Guerre au Yémen : près de la moitié des filles mariées avant 15 ans

Publié le 27 mars 2018 | Modifié le 27 mars 2018

Le conflit armé au Yémen empêche les enfants d’aller à l’école et les entraîne dans une spirale de pauvreté et de violence.

La guerre qui sévit depuis trois ans au Yémen fait de ce pays le pire endroit au monde où être un enfant. Alors que cela pourrait être évité, un enfant meurt toutes les dix minutes. Des nouveau-nés souffrant de malnutrition aiguë sévère voient le jour et ont besoin d’aide de toute urgence et le choléra fait partie du quotidien. Déscolarisés, près de deux millions d’enfants sont vulnérables et entrent dans le cycle de la pauvreté et du mariage précoce.

Quel est le lien entre l’école et le mariage des enfants ?

Les bombardements qui ont frappé le Yémen ont eu un impact sur 2500 écoles : 66% d’entre elles ont été endommagées, 27% ont dû fermer et les 7% restantes sont utilisées par les combattants ou hébergent des familles déplacées. De peur de voir leurs enfants mourir ou être blessés par des tirs, les parents les obligent à rester à la maison. Mais cela ne les protège pas vraiment et les expose à d’autres risques.

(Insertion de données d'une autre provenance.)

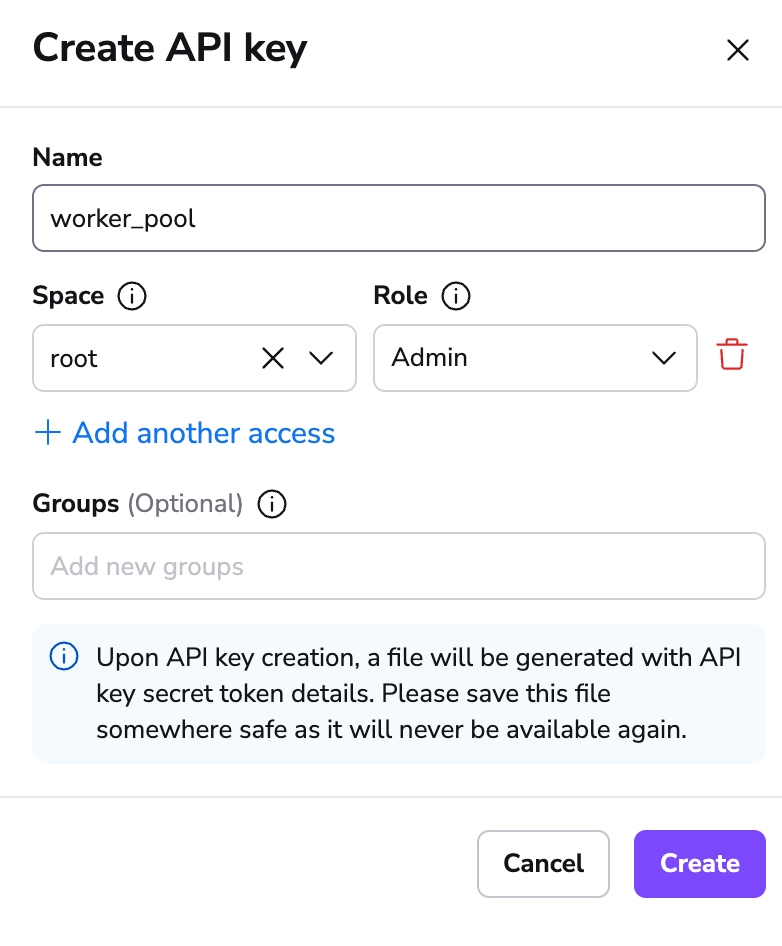Click the Create API key title
This screenshot has width=782, height=946.
tap(170, 47)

Dans un pays où la guerre a sapé la vie économique, il est très difficile de subvenir aux besoins d’un foyer. Les enfants non-scolarisés doivent travailler pour contribuer à la survie de la famille. Et quand il s’agit des filles, les familles les marient très jeunes. Cela constitue pour certains parents le meilleur moyen de les protéger contre des violences, mais c'est aussi une bouche en moins à nourrir. « Mon amie Eman a dû arrêter l’école et se marier à l’âge de 14 ans, a ainsi témoigné la jeune Bassmah Al-Jubail. J’étais triste pour elle et j’ai insisté auprès des professeurs pour qu’ils parlent à son père, mais ça n’a pas marché. » Or, privées d’éducation, les fillettes ainsi mariées voient leurs perspectives d’avenir diminuer. Au total, près de trois quarts des filles ont été mariées avant leurs 18 ans, et 44,5% l’ont été avant d’avoir 15 ans.

Privés d’éducation, les enfants basculent dans la pauvreté

Outre le mariage précoce et le travail des enfants, la guerre favorise l'enrôlement d'enfants dans les groupes armés. En 2017, au moins 2419 garçons ont été enrôlés dans les combats. Illettrés, ces jeunes deviennent des adultes sans diplôme et sans qualification. On estime qu’arrêter l’école pendant un an fait perdre 7% à 10% des revenus par personne.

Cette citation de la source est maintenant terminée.